La decisione finale fu quella di cedere l’Alfa Romeo alla Fiat, che acquisì tutte le azioni del Biscione per 1.500 miliardi di lire. La trattativa fu influenzata da diversi fattori, tra cui le pressioni politiche e sindacali, le relazioni diplomatiche tra Italia e Stati Uniti, le valutazioni tecniche e finanziarie delle due offerte. Molti osservatori ritengono che la scelta della Fiat sia stata dettata anche da una visione nazionalista e protezionista, che mirava a salvaguardare il primato dell’industria italiana e a evitare la perdita di identità e autonomia del marchio milanese. A distanza di oltre trent’anni, la vendita dell’Alfa Romeo alla Fiat è ancora oggetto di dibattito e di valutazioni contrastanti.
Alcuni ritengono che si sia trattato di un affare vantaggioso per entrambe le parti, che ha permesso alla Fiat di ampliare il suo portafoglio e all’Alfa Romeo di beneficiare delle sinergie e delle economie di scala del gruppo torinese. Altri sostengono invece che si sia consumato un errore irreparabile, che ha compromesso lo sviluppo e la competitività dell’automotive italiano, riducendo la varietà dell’offerta e la capacità innovativa del settore. Tra questi ultimi c’è il ministro Urso, che in un incontro pubblico ha dichiarato: “Il grande errore della politica delle auto è quando il presidente dell’Iri di allora decise di vendere l’Alfa Romeo alla Fiat e non di accogliere l’investimento della Ford. Proprio per questo oggi in Italia abbiamo un’unica casa automobilistica mentre gli altri Paesi, come Francia, Germania, Polonia, ne hanno tre, quattro o cinque”.

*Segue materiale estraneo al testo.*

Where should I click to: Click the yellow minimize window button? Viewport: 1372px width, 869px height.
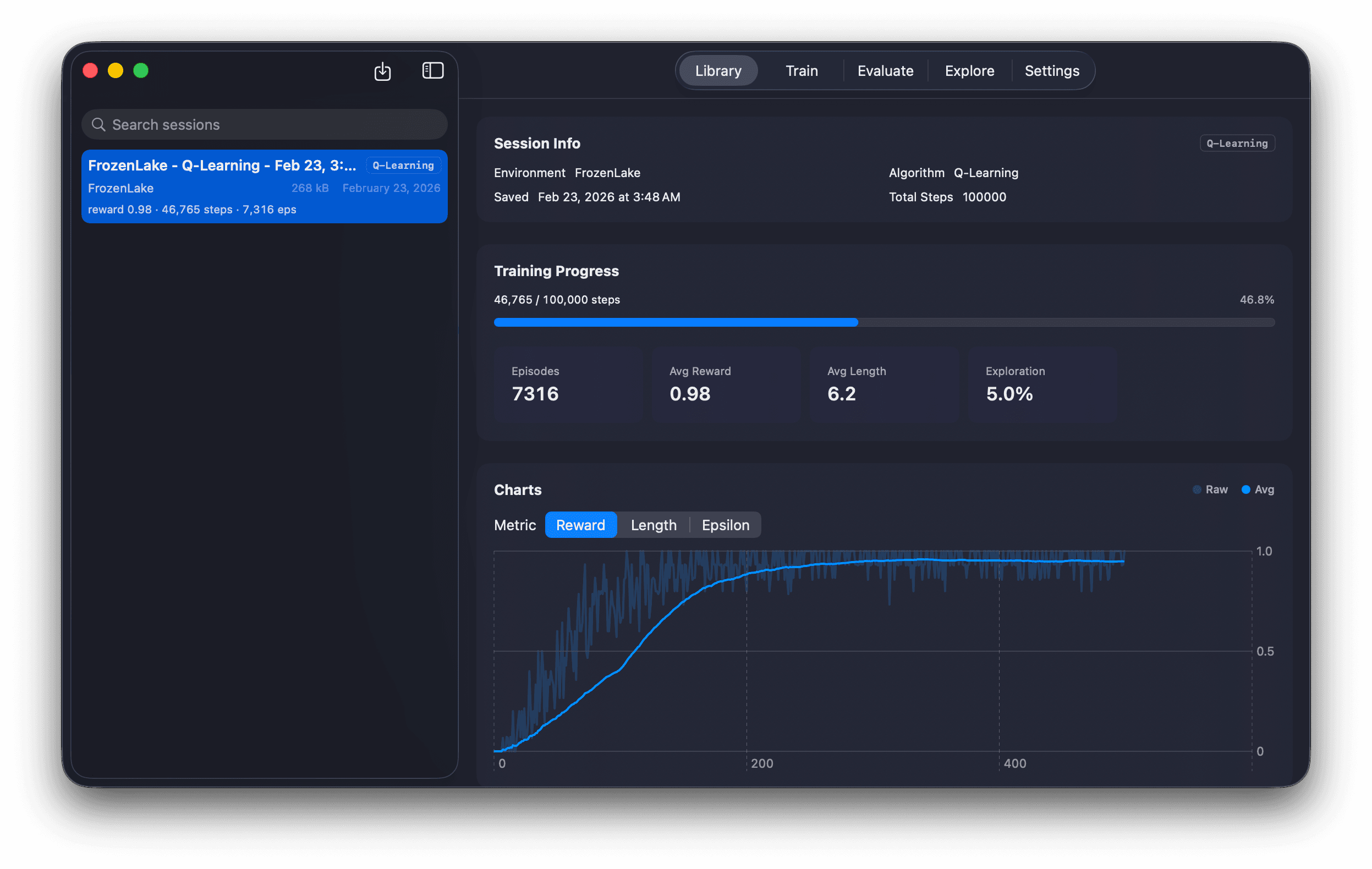pyautogui.click(x=116, y=70)
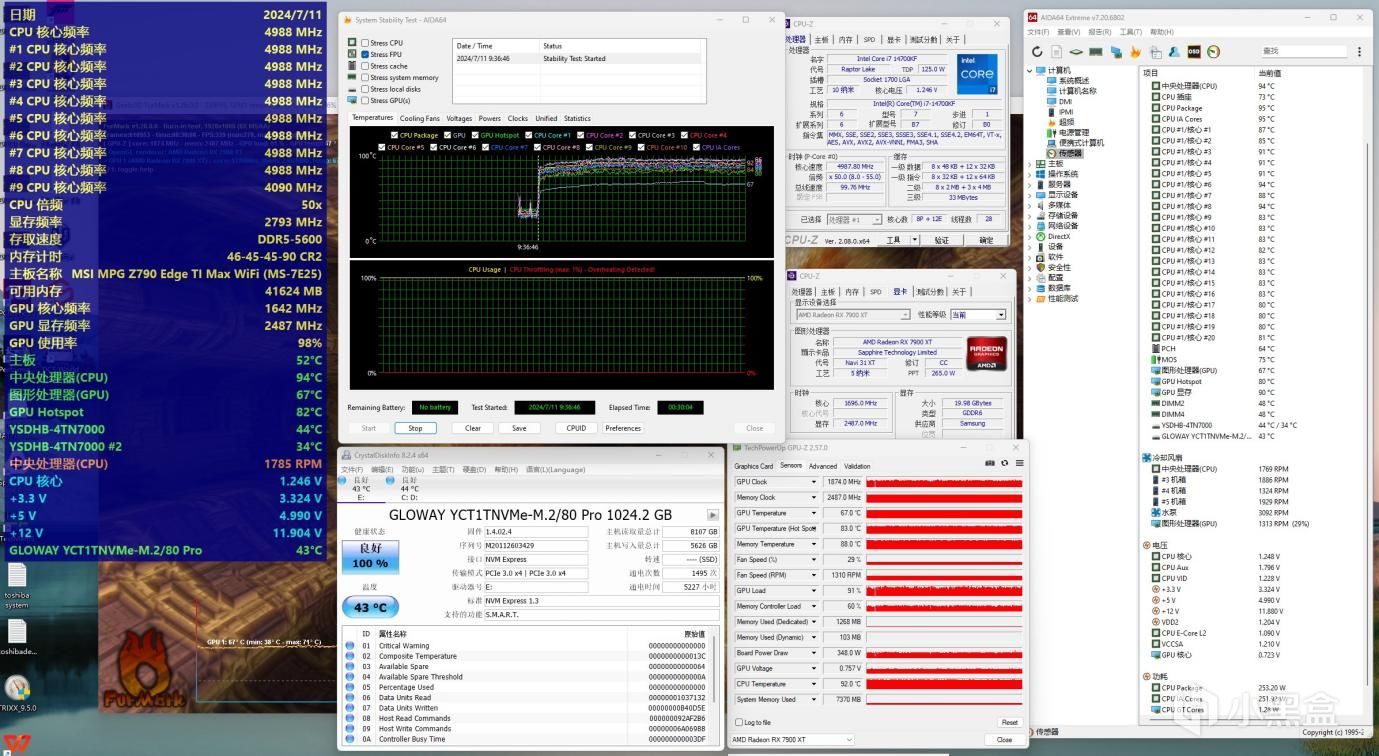The image size is (1379, 756).
Task: Open the GPU Clock sensor dropdown arrow
Action: click(816, 482)
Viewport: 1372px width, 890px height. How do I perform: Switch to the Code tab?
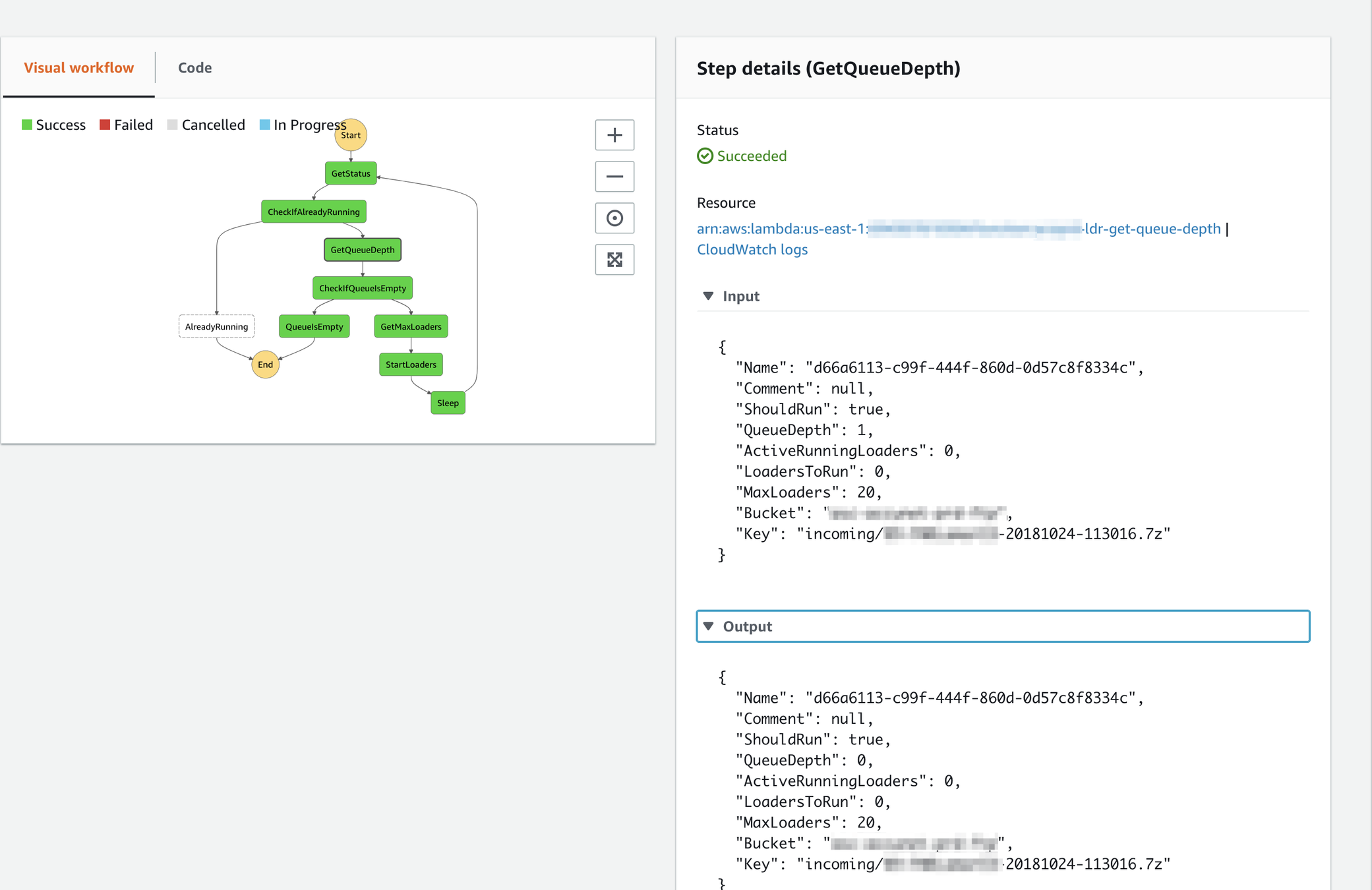tap(194, 68)
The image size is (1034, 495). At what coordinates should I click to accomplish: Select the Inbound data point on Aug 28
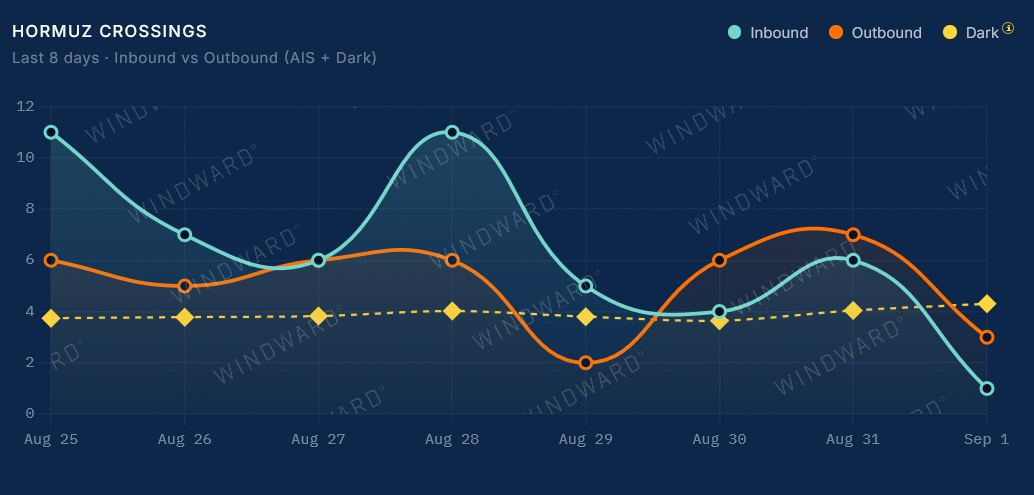(452, 132)
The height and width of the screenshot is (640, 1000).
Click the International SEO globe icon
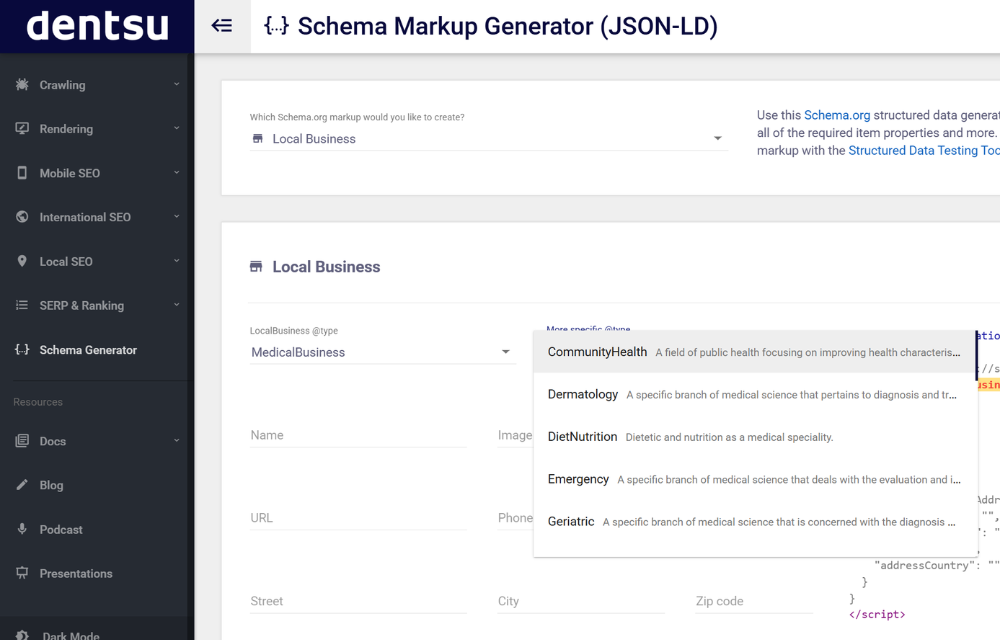coord(21,217)
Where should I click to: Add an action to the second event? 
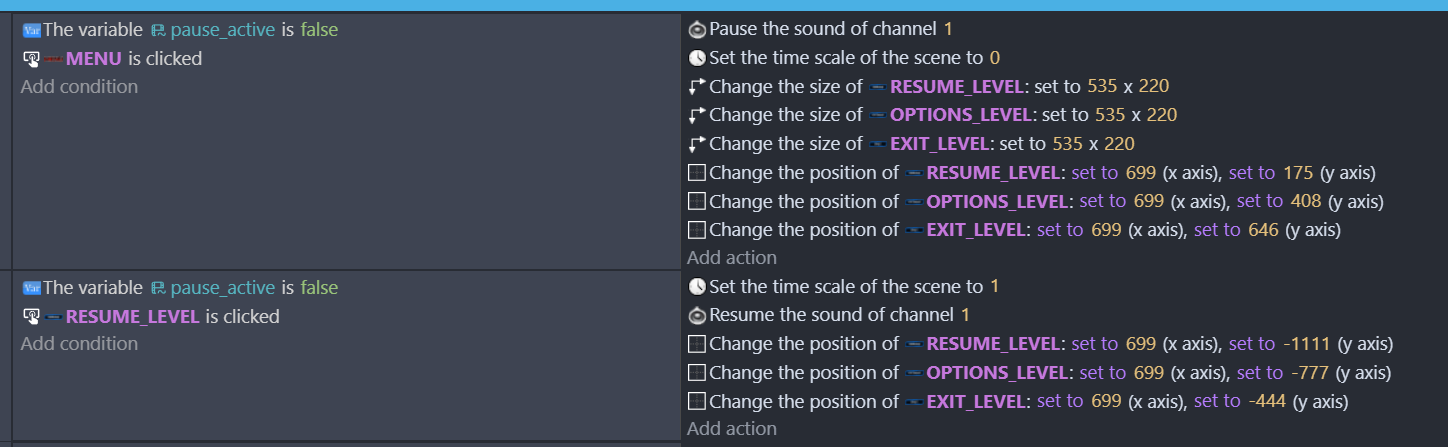click(732, 429)
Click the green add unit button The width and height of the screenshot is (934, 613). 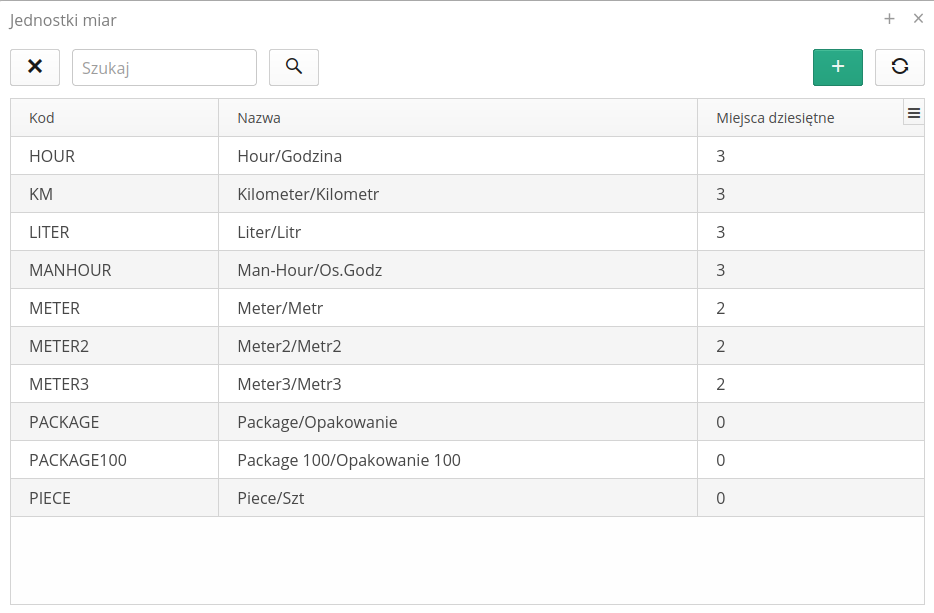point(837,67)
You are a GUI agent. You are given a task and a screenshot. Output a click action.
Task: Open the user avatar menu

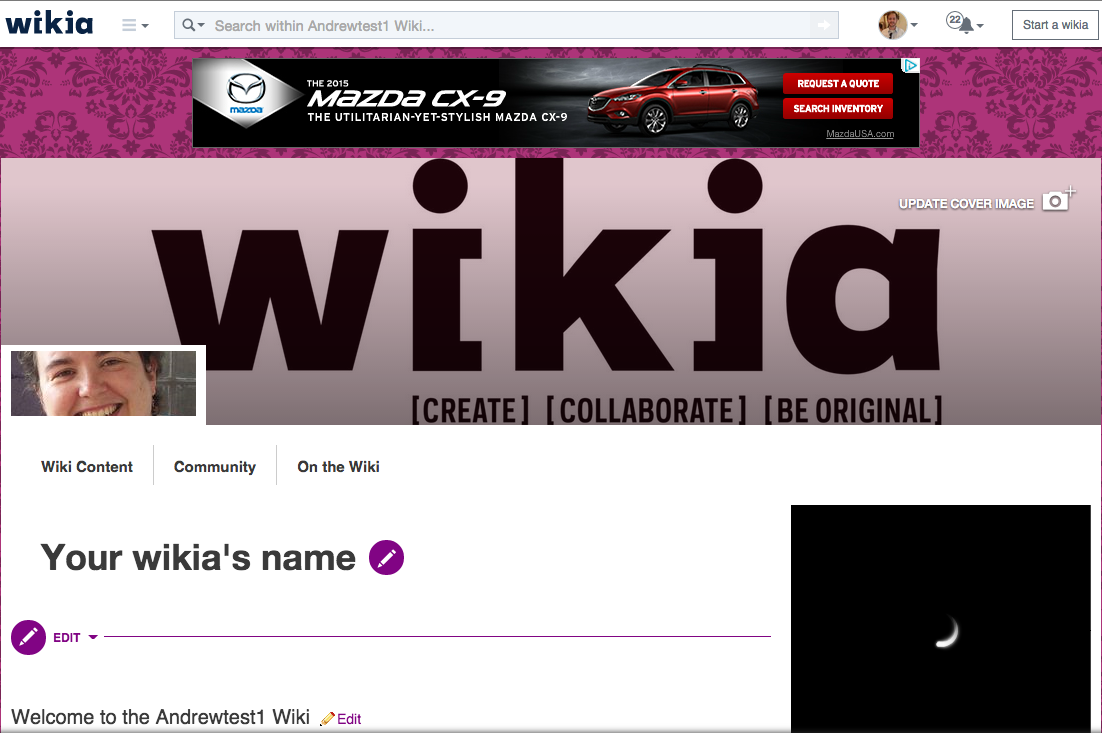[893, 25]

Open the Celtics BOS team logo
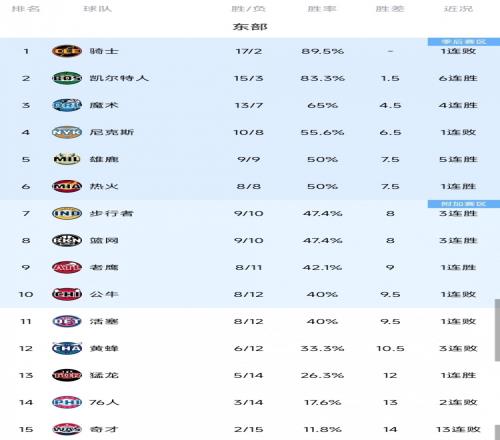point(67,78)
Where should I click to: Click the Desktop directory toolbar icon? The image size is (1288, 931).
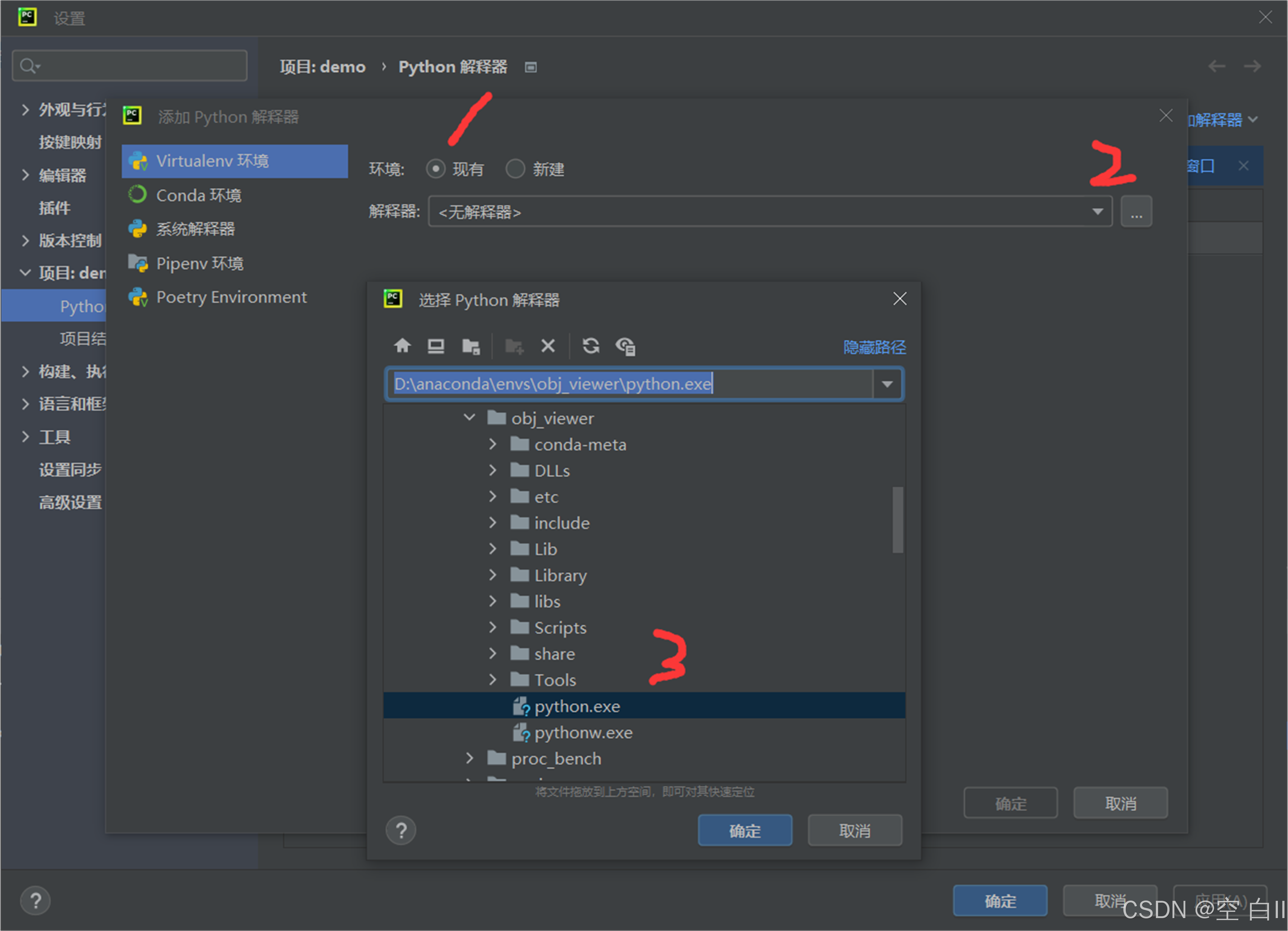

Urso ha aggiunto di sperare di poter dare buone notizie per quanto riguarda l’automotive italiano nella prossima settimana, sottolineando che il suo ministero sta lavorando per recuperare la latitanza e gli errori dei precedenti governi. La replica di Prodi non si è fatta attendere. L’ex premier, intervistato dal Corriere della Sera, ha difeso la sua scelta, affermando di aver agito nell’interesse nazionale e di aver respinto la Ford per evitare una “colonizzazione” del settore. Prodi ha ricordato che l’Alfa Romeo era in una situazione disastrosa e che la Fiat era l’unica realtà in grado di garantire la continuità produttiva e occupazionale. Ha inoltre smentito di aver subito pressioni politiche, sostenendo di aver agito in autonomia e di aver ricevuto il consenso unanime del consiglio di amministrazione dell’Iri. Infine, ha ribadito il suo amore per il Biscione, ricordando di aver posseduto diverse Alfa Romeo nella sua vita.
La vendita dell’Alfa Romeo alla Fiat resta quindi un episodio controverso e significativo nella storia dell’automotive italiano, che ha segnato una svolta nel destino del marchio milanese e nel panorama del settore. Un episodio che ancora oggi suscita polemiche e confronti, tra chi lo considera un errore storico e chi lo difende come una scelta razionale e patriottica.